The drive around Montenegro’s Bay of Kotor was pretty amazing. Heard lots of great stories about all the little towns we passed through. Stopped at the town of Kotor, another walled city, where we had some time to wander the alleys and check out the churches. Most interestingly, Kotor has a fortress over a thousand steps up the mountainside with a church halfway up, presumably to pray to God you can make it all the way up, or to thank him you’ve made it as far as you have. Jeff and I did not brave this challenge; it was pretty intimidating. Google it before you judge.

One thing we’ve noticed in these walled cities is the number of cats everywhere. And these are like the laziest, happiest cats in existence. I suggested it was because there were no cars and lots of visitors to pet them. Then Jeff saw a whole bunch, all hanging out together… under a few pig spits. Well played, kittehs. Well played indeed.

The tour continued up into the mountains of… “Montenegro,” or “black mountain”… to visit the birthplace village of the country’s first king, which proffers beer and ham and cheese. To get there, you have to drive 25 switchbacks (yes, 25) on a one-lane road, all the way up. We were getting into our very first switchback when we encountered three busses in the opposite direction, so… we backed aaalll the way back down to let them by. A pretty tight fit. Not for the weak-of-heart. We also encountered a random mountain cow who seemed confused and took her sweet time moving off the road, poor thing.

Drove through Cetinje, the country’s original capital and it’s supposed cultural center; nothing of much note there, if you ask me. Went back down to the resort city of Budva, where the rich and famous play. Walked our third walled city, marveled at yachts, and just decided to have some drinks.

A long day, but fun nonetheless. Still attempting to plan tomorrow’s travels out. Not the easiest task. The rail system isn’t built back up since the war and all the buses are privatized with bad, outdated websites. Our best bet for reliable travel information has really been travel forums. If all goes well, we’ll be stopping in Split, Croatia for a few hours and then moving on to Plitvice Lakes National Park.

Jeff’s still doing fine, by the way.


Up and coming: Enjoy some pre-Thanksgiving reading with Part 2 of “Backpacking the Former Yugoslavia.” Heading your way Wednesday!
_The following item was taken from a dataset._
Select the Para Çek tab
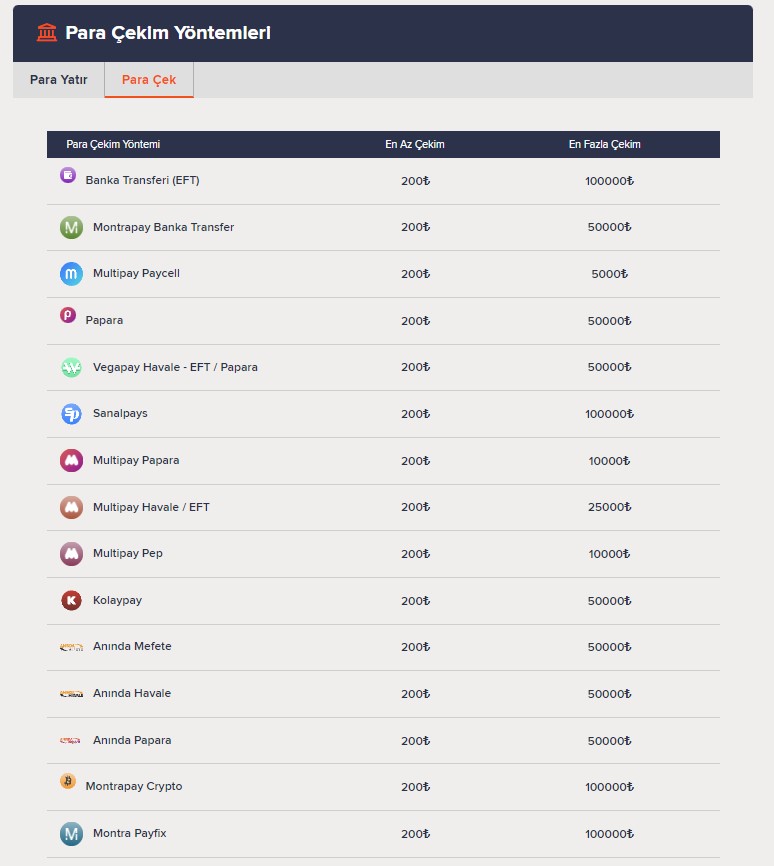The height and width of the screenshot is (866, 774). pos(149,80)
Today’s featured photo: If you ever visit Dubrovnik, you won’t miss Fort Lovrijenac, which sits just outside the Croatian walled city. Constructed in only three months, the fortress played a large role in resisting a Venetian takeover.

© 2015 Jordan Campbell. All rights reserved.

4 thoughts on “FEATURE: Backpacking the Former Yugoslavia, Part 1

    1. When we went (completely different eras, of course), everyone was really friendly. Bosnians in particular seemed shocked that we would want to visit, but very friendly nonetheless. Croatia was pretty touristy.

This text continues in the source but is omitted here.